BEGIN Provided records

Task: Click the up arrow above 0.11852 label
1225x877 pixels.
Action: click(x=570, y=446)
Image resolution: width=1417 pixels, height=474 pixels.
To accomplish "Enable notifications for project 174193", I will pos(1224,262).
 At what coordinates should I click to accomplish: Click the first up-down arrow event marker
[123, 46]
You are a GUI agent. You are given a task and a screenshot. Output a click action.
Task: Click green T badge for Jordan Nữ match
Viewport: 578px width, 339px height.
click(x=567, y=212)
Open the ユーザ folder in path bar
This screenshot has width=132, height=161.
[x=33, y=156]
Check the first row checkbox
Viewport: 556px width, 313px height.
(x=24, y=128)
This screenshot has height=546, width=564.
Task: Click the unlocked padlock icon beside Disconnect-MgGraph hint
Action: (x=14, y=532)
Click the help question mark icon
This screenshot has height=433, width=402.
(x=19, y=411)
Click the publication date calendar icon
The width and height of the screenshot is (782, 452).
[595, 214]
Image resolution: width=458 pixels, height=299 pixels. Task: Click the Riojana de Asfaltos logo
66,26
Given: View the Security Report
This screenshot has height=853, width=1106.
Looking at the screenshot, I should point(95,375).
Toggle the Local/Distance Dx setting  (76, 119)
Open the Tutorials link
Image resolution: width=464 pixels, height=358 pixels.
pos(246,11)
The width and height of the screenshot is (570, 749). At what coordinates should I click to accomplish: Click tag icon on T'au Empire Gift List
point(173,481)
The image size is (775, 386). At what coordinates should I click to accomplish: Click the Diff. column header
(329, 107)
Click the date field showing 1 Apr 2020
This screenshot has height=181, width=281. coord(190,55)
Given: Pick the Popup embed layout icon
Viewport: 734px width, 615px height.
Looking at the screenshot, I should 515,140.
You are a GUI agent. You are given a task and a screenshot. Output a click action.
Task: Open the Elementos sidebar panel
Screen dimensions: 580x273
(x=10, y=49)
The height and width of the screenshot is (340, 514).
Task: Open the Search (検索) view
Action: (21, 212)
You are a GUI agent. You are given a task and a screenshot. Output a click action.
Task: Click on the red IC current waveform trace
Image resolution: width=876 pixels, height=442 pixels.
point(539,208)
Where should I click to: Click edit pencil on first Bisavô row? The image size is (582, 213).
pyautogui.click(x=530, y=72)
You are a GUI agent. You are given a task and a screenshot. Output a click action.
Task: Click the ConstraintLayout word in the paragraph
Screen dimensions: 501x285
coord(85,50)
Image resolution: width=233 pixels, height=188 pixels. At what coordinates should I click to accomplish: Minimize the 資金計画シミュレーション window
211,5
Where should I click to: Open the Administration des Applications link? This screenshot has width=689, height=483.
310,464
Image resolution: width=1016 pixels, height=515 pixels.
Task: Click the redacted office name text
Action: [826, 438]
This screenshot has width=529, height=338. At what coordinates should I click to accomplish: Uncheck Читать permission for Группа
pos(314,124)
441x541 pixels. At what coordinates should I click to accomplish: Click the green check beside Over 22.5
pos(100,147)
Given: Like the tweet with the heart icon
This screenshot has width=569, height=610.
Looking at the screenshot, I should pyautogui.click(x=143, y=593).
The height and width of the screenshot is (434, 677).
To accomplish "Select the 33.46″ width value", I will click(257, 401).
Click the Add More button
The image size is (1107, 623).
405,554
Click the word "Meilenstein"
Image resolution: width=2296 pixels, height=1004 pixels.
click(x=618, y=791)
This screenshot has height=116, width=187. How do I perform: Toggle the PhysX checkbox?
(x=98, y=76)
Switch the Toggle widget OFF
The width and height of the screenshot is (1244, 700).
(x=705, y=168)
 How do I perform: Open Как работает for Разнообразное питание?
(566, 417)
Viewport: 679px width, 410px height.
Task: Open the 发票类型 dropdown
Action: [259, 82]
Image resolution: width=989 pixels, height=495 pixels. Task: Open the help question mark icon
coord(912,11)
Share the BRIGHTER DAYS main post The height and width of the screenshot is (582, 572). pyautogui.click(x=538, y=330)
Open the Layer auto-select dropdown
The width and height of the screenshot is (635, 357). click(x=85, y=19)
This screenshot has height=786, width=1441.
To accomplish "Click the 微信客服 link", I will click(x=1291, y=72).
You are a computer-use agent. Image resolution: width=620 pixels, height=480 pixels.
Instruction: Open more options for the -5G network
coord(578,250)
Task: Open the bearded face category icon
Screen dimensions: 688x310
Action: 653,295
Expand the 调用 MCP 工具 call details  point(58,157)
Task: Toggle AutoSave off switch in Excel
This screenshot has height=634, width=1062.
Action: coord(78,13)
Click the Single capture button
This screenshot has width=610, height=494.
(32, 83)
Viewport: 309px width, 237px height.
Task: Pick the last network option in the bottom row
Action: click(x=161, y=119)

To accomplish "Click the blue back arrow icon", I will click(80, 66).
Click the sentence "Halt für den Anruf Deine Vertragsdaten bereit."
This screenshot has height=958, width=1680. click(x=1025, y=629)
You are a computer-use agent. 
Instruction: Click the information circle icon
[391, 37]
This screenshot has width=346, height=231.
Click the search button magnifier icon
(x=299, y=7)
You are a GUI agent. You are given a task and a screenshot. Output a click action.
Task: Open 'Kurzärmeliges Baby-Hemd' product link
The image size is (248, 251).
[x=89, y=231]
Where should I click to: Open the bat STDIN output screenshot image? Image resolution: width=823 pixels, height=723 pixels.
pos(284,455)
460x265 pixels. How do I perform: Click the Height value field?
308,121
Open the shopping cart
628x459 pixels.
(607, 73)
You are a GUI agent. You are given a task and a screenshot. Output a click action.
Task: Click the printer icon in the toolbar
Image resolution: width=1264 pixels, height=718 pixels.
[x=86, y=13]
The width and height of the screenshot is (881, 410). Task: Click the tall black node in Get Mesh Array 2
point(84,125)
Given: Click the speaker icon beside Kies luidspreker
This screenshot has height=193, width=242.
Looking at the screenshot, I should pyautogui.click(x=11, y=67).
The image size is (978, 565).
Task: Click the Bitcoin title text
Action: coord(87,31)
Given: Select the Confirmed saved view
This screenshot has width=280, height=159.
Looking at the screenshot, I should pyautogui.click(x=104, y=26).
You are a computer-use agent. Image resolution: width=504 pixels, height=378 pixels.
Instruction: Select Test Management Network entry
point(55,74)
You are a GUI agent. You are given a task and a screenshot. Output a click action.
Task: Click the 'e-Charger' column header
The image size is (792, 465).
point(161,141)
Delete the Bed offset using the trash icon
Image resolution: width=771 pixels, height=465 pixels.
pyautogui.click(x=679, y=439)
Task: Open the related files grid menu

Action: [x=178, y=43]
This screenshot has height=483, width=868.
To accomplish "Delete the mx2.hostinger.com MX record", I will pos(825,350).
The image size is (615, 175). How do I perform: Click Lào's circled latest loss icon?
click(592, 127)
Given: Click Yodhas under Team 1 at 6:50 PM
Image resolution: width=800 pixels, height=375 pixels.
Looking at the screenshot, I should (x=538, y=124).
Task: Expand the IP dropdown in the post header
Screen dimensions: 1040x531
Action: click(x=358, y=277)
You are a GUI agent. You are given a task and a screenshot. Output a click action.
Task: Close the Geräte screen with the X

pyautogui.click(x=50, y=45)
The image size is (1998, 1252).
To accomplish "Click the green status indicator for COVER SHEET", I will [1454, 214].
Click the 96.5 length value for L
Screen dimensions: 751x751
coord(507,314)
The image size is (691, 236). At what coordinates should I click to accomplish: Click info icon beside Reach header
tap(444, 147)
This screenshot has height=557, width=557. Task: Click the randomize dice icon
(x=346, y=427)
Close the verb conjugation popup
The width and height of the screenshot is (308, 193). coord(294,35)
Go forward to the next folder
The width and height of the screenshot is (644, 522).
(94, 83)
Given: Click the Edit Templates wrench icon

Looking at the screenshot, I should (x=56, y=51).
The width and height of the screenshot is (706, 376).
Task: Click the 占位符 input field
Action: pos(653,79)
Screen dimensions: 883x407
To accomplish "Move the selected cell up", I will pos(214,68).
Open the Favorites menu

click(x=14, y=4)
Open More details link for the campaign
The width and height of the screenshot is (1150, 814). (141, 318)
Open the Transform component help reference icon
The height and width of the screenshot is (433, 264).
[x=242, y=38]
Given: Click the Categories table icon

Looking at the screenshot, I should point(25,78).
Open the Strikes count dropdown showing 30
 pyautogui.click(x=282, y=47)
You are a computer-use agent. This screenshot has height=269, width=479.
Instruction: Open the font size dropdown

END Provided records

The task — Isolate the lines above that contain the word "Expand" and copy them.

Written answer —
Expand the 调用 MCP 工具 call details  point(58,157)
Task: Expand the IP dropdown in the post header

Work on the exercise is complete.